If a line of the entries below includes the word "computer", it counts; state the total and nothing further.

--

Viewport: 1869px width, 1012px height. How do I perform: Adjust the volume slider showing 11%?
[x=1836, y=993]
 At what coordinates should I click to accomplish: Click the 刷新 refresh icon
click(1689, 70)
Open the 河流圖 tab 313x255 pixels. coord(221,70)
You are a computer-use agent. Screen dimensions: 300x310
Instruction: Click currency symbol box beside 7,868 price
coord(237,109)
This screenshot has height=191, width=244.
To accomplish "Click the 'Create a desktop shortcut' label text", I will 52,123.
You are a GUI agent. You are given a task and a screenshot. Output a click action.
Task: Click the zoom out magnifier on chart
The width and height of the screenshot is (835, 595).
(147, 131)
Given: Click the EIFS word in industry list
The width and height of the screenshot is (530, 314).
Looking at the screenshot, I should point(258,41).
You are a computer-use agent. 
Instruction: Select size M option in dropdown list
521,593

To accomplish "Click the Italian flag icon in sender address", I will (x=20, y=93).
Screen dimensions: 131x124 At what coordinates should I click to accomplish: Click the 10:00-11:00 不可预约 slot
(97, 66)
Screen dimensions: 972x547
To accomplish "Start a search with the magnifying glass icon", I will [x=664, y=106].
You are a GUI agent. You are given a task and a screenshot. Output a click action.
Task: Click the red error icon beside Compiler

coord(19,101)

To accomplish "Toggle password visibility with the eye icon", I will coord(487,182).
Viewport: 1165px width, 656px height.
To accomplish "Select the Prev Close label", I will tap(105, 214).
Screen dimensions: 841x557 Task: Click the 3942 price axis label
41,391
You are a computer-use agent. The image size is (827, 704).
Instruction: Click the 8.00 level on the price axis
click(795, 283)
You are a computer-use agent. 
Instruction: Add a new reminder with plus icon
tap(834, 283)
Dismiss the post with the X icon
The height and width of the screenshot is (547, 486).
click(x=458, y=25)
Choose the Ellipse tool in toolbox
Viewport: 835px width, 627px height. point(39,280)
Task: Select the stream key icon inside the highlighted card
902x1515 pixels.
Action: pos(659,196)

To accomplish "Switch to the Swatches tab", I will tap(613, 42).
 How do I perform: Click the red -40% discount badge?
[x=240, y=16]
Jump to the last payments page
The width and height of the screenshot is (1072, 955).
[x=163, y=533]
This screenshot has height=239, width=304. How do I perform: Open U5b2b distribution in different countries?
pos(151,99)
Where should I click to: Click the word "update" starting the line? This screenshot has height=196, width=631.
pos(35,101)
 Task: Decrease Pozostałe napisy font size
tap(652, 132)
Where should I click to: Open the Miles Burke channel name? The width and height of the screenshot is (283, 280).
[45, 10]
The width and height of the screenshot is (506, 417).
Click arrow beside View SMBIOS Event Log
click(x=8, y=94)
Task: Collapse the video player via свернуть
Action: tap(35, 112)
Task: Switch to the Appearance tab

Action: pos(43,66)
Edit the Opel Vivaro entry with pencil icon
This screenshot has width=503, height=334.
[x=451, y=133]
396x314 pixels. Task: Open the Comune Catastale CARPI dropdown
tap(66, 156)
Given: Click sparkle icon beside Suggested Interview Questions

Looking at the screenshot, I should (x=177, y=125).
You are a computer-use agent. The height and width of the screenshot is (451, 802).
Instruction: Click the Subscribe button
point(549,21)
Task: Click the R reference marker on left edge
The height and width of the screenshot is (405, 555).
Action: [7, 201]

--

§ SOLVED EXERCISE: 5